Pressure-Dependent Properties of Elementary Hydrophobic Interactions: Ramifications for Activation Properties of Protein Folding.

Abstract

Hydration effects on a pair of methane molecules are investigated by extensive constant-pressure (NPT) sampling using the TIP4P model of water under 1, 1000, 2000, and 3000 atm. The volume distributions of pure water and of methanes plus water are determined directly as functions of methane-methane distance ξ. The corresponding excess isothermal and adiabatic compressibilities are estimated from the pressure-dependent methane excess volume. The dependence of excess volume on ξ is oscillatory for small ξ. The maxima of excess volume and compressibility are seen near the desolvation barrier (db) of the potential of mean force (PMF).

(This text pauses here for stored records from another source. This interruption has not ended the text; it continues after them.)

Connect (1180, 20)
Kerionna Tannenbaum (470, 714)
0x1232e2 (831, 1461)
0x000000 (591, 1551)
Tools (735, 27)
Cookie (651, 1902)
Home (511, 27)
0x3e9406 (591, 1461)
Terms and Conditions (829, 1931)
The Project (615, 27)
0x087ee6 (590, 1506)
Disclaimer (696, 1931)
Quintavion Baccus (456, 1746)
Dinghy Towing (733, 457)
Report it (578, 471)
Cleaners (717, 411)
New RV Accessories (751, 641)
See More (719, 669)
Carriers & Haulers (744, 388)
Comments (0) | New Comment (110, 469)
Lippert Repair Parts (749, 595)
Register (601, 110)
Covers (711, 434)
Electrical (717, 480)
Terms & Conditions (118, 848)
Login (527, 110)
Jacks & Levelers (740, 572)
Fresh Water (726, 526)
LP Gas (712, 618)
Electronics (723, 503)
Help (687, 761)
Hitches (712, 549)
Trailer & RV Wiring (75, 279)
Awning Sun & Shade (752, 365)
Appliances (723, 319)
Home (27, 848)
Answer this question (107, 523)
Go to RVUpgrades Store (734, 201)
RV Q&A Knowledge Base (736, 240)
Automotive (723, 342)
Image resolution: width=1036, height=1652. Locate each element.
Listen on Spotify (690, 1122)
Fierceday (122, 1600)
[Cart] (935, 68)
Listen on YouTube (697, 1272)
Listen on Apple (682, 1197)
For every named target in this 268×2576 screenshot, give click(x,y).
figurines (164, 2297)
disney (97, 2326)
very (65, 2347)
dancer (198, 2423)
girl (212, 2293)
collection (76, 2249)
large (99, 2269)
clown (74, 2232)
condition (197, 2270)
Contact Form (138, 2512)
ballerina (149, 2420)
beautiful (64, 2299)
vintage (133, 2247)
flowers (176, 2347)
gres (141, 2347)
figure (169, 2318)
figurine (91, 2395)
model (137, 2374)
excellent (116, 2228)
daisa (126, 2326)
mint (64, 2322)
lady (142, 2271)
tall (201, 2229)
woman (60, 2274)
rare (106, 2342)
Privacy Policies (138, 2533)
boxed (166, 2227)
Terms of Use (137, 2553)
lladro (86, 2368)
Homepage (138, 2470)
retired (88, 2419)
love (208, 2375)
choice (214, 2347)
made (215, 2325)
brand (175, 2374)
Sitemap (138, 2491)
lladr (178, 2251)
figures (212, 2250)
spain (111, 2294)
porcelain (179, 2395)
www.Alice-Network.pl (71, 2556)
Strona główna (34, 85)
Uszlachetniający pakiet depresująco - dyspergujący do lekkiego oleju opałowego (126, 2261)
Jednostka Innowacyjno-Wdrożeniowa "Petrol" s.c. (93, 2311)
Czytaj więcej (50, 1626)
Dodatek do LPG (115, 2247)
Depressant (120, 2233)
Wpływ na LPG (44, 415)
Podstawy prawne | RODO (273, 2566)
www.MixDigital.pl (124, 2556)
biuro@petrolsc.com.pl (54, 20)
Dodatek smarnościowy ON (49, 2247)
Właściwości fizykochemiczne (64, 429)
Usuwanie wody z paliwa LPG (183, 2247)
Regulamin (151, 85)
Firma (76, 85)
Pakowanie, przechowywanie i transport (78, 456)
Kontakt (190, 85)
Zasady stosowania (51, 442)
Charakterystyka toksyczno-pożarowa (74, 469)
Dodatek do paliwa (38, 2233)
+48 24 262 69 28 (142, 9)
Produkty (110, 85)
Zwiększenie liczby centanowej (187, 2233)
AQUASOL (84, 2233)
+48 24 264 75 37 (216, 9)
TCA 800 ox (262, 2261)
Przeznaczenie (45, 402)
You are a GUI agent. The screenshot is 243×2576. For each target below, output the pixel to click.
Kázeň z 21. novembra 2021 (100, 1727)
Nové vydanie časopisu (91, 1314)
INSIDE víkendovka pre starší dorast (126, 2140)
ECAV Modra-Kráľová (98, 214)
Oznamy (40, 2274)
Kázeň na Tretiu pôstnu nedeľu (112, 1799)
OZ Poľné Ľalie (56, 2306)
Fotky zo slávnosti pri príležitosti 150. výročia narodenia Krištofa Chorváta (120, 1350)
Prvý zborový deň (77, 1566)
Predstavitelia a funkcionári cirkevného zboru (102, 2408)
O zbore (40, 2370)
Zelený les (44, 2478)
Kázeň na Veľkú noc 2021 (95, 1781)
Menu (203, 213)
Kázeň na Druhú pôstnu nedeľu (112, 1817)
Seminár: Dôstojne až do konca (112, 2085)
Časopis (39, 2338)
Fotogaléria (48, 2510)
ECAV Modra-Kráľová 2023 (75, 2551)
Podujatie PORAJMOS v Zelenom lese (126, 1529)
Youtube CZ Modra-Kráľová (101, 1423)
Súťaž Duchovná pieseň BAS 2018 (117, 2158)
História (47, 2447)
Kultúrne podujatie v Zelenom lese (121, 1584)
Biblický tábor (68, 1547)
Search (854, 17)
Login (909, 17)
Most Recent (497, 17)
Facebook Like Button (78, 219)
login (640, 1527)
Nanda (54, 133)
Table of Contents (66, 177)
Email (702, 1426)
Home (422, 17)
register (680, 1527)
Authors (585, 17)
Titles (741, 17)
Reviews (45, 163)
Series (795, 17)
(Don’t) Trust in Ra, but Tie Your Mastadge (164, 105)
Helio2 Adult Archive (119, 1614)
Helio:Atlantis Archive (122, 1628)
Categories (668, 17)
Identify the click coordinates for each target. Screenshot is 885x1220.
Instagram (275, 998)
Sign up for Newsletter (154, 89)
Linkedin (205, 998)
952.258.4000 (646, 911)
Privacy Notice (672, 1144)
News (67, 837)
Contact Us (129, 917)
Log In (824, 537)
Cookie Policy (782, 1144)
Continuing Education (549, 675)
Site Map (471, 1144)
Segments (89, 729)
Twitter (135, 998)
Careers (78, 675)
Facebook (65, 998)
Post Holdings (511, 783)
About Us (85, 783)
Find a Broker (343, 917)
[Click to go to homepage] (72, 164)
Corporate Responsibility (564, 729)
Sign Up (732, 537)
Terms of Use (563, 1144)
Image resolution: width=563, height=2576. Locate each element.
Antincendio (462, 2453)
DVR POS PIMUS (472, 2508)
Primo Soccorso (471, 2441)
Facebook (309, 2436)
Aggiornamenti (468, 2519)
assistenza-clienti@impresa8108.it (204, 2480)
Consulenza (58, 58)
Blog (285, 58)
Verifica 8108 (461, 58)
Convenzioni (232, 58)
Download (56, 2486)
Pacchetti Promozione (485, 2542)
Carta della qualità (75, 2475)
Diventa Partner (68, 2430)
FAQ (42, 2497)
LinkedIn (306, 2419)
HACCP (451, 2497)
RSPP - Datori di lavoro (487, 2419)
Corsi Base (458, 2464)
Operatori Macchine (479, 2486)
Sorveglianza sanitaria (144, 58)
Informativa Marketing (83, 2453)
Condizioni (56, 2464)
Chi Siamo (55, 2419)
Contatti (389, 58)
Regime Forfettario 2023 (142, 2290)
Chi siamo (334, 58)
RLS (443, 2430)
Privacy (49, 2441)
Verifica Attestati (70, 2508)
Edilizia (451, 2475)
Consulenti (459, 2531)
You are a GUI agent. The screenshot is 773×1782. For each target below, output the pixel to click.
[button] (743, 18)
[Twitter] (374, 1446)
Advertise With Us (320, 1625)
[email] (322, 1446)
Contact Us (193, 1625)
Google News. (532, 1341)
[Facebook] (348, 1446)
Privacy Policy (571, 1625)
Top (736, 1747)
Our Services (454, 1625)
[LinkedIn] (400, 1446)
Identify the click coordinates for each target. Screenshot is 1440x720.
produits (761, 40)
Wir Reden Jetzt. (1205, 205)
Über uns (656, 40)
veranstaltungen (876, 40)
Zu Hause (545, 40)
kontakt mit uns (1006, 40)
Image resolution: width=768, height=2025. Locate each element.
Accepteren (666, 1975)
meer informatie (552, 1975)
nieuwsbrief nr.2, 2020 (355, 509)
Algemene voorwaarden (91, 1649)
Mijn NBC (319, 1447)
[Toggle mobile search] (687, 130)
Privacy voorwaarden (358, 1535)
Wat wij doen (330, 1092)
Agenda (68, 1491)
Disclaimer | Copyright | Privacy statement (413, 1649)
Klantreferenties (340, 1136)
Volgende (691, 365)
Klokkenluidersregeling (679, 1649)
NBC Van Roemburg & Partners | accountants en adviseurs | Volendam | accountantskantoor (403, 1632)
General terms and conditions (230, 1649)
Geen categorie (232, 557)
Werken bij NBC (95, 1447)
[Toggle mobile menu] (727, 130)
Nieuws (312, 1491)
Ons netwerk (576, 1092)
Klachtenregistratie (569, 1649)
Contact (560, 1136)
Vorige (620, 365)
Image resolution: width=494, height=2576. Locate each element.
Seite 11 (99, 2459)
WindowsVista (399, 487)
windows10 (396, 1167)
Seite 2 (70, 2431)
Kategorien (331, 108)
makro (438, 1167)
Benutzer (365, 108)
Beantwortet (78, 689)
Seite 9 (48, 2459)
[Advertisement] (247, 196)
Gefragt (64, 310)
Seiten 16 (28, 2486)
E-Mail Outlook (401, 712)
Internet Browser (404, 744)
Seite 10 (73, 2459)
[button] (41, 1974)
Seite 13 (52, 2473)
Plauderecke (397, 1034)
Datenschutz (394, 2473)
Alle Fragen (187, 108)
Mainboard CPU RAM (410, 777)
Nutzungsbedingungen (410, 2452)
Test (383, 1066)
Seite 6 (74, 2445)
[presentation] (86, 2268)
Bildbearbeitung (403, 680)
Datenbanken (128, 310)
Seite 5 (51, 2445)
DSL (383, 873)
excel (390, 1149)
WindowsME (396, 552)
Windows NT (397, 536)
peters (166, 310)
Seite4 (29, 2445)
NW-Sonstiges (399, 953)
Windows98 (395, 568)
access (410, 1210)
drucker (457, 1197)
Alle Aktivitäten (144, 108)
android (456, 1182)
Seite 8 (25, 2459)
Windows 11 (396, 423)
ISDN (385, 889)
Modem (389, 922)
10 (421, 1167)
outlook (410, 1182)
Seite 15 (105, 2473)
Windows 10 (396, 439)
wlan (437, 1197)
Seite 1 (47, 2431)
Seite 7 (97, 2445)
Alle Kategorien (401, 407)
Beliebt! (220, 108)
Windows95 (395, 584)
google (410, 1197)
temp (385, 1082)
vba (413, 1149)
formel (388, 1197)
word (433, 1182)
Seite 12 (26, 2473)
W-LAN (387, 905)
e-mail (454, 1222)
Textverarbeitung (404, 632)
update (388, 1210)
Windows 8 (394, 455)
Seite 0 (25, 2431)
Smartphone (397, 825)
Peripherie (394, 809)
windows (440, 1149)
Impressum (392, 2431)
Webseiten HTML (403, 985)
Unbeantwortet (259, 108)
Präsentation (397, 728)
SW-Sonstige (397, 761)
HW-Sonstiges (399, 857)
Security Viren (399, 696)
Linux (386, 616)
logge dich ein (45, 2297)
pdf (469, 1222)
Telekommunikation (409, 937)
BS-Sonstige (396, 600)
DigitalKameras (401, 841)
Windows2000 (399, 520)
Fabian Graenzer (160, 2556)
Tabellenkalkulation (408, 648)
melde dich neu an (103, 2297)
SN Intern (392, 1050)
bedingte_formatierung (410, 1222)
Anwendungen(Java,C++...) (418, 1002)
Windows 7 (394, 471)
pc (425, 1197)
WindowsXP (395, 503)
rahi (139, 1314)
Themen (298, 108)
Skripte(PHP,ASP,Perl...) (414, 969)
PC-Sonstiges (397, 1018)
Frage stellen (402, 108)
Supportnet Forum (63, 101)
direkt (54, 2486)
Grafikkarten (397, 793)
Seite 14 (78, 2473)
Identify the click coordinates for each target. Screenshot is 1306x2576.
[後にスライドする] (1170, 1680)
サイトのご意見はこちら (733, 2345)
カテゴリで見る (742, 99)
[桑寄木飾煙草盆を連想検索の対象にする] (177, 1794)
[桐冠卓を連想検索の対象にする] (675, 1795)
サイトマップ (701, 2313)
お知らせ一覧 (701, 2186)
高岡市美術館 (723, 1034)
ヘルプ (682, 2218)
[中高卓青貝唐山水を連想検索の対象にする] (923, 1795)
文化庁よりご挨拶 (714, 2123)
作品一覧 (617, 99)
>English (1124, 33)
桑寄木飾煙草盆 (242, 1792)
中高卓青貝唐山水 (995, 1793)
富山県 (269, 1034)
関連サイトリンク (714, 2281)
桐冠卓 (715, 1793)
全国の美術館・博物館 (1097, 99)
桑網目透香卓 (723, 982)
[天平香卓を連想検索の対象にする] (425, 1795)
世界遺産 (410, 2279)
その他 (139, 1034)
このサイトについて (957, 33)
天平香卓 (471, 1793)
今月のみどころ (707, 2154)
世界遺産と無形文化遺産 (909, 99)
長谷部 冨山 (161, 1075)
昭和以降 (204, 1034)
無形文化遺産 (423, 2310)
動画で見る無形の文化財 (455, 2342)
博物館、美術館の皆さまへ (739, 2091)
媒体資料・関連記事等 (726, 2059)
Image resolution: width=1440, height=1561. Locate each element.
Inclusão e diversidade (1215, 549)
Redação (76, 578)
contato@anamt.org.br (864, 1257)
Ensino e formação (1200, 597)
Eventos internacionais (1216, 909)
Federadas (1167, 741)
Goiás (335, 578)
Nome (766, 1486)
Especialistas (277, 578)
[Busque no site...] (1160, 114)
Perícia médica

These features may be understood by the development, near the db, of a void volume encased by a molecular (Connolly) surface defined using a water-sized probe. These db properties for two methanes are consistent with well-corroborated experimental observations of positive activation volumes for protein folding and some experiments suggesting a slightly higher compressibility for the folding transition state than the unfolded state. At high pressures, the volumes at the PMF solvent-separated minimum and the contact-minimum configurations are both smaller than the volume at large ξ. This trend provides a rationalization for the compactness of pressure-denatured states of proteins. Taking the packing densities of pure nonpolar phases into consideration, our simulation results suggest that whether the activation volume of unfolding is positive or negative hinges on the packing compactness of the protein core. Volume change can be but is not necessarily monotonic along the folding pathway.